On comprend qu’il ne trouve pas la volupté dans l’horreur de la situation mais dans ce que celle-ci lui renvoie : la quiétude et le confort d’un monde en paix. Ce contrepoids est systématique : face à une chaise en bois, sa viande froide et une couche de paille, il pense à « la volupté du divan, de la table et du lit » ; face à l’attente d’un nouveau départ, en retrait des troupes, il loue « la volupté de la solitude et du silence » ; face aux cadavres qu’il visite à la morgue, il ressent « la volupté d’être un corps vivant ». Une seule fois la volupté se fait « ivresse », lorsqu’il tue un homme – vraisemblablement le seul de sa guerre. Il avoue que cette « ivresse de tuer » est « rapide, énorme, inoubliable » mais « honteuse ».
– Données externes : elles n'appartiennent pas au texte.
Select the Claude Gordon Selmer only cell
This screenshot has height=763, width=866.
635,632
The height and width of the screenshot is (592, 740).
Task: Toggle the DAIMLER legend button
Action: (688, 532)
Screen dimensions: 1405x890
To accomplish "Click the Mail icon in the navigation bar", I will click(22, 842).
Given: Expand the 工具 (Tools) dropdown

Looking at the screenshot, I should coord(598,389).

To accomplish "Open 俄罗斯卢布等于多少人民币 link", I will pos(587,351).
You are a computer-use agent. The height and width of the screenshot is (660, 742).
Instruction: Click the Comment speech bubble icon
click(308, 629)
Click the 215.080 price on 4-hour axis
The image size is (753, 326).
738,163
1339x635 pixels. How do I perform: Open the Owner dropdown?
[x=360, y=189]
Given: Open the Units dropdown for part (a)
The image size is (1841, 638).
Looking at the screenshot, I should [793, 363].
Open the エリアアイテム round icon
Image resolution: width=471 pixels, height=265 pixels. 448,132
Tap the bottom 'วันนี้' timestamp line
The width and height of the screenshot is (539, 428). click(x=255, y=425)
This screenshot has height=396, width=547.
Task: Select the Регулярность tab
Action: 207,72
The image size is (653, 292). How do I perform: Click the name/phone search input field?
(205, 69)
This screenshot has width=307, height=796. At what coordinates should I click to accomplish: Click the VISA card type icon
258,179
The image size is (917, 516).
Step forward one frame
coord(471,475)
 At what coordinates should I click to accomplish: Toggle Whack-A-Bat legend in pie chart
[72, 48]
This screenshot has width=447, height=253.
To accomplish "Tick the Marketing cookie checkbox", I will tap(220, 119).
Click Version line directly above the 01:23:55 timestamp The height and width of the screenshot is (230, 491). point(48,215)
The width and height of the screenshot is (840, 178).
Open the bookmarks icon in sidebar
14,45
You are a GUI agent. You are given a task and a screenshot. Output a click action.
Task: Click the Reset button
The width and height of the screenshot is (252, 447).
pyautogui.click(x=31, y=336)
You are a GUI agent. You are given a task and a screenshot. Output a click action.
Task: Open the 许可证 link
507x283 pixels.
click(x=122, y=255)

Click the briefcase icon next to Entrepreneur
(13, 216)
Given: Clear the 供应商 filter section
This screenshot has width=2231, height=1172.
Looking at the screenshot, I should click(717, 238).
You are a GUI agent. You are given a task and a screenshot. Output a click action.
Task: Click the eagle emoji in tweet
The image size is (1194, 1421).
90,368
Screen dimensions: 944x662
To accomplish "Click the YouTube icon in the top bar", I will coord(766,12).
Qui était Edmond Cazal ? Le pseudo d’Adolphe d’Espie (1878-1956), plus connu sous un autre pseudo, Jean de La Hire. Il a été l’un des auteurs les plus populaires du début du xxe siècle, les grands journaux se sont arraché ses feuilletons, et ses romans (policiers, sentimentaux, fantastiques ou de cape et d’épée) se sont vendus à des centaines de milliers d’exemplaires. Mais dès la défaite de 1940 il a prôné, et incarné, la collaboration active. Fuyant la France et la prison à la Libération, il s’est fait rattraper par la damnatio memoriae.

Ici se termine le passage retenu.